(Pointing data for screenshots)
----------------

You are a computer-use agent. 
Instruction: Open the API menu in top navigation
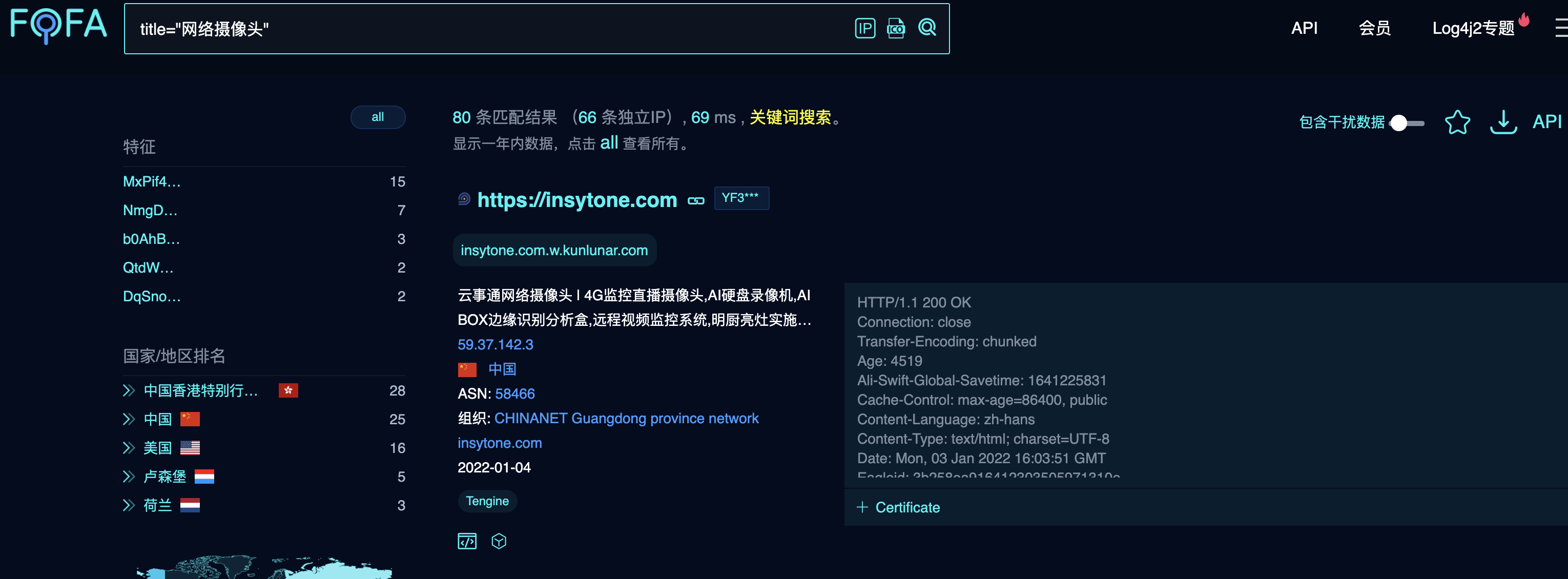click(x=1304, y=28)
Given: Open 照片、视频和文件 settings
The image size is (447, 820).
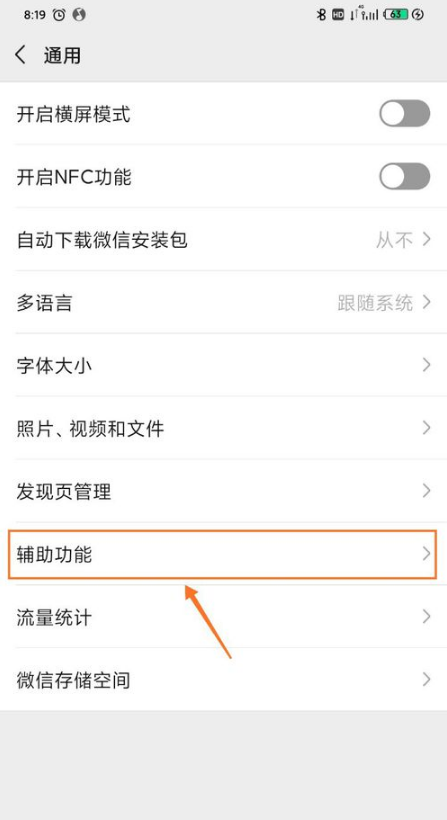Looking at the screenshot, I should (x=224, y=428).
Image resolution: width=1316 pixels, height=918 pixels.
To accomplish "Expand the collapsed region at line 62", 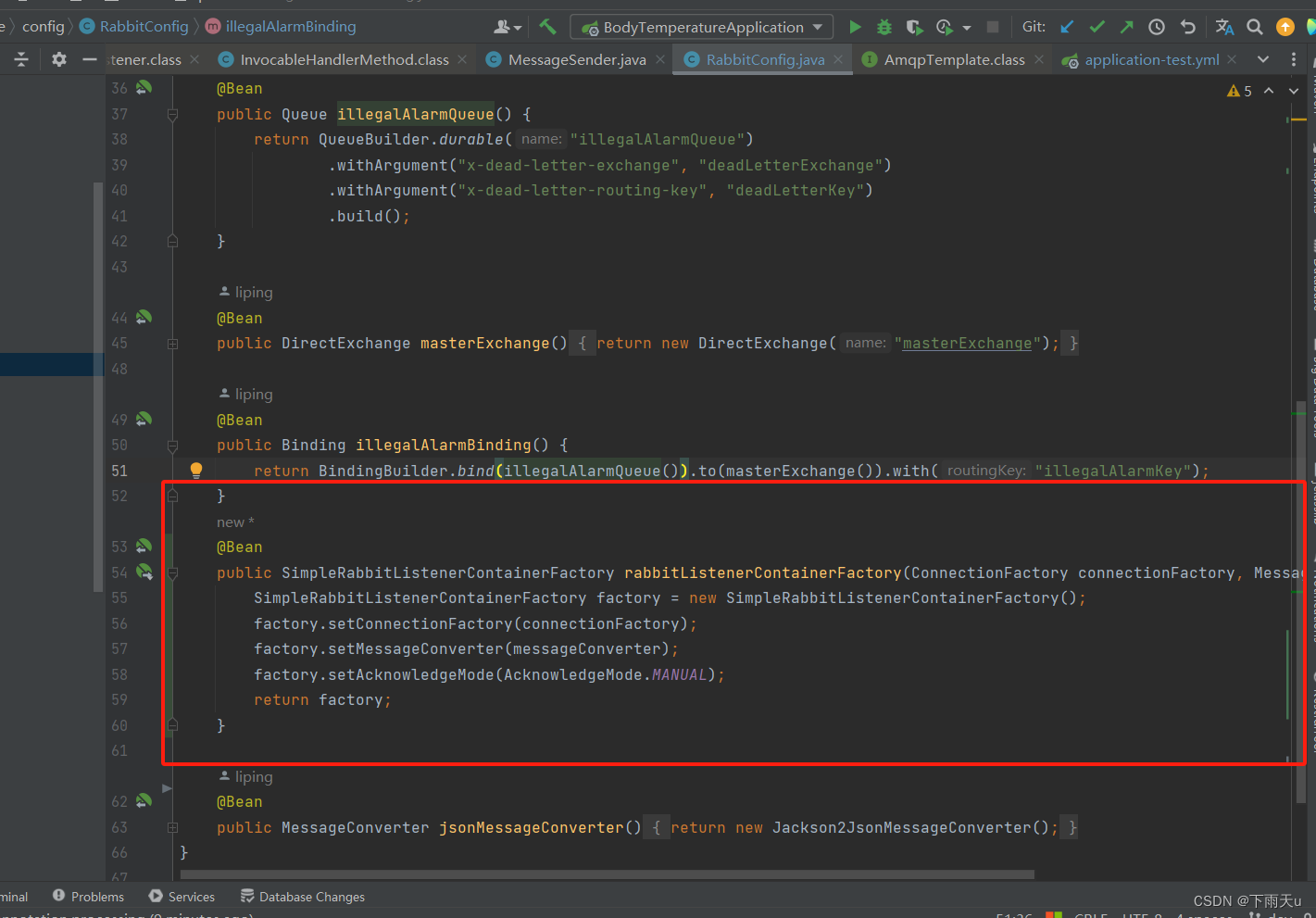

----------------

Exercise
Could you write down every line of the data above word for word, leaving out the pictures?

Finished answer
You are a computer-use agent. 
Instruction: Open the API menu in top navigation
click(x=1304, y=28)
Given: Open 照片、视频和文件 settings
The image size is (447, 820).
Looking at the screenshot, I should (x=224, y=428).
Image resolution: width=1316 pixels, height=918 pixels.
To accomplish "Expand the collapsed region at line 62", 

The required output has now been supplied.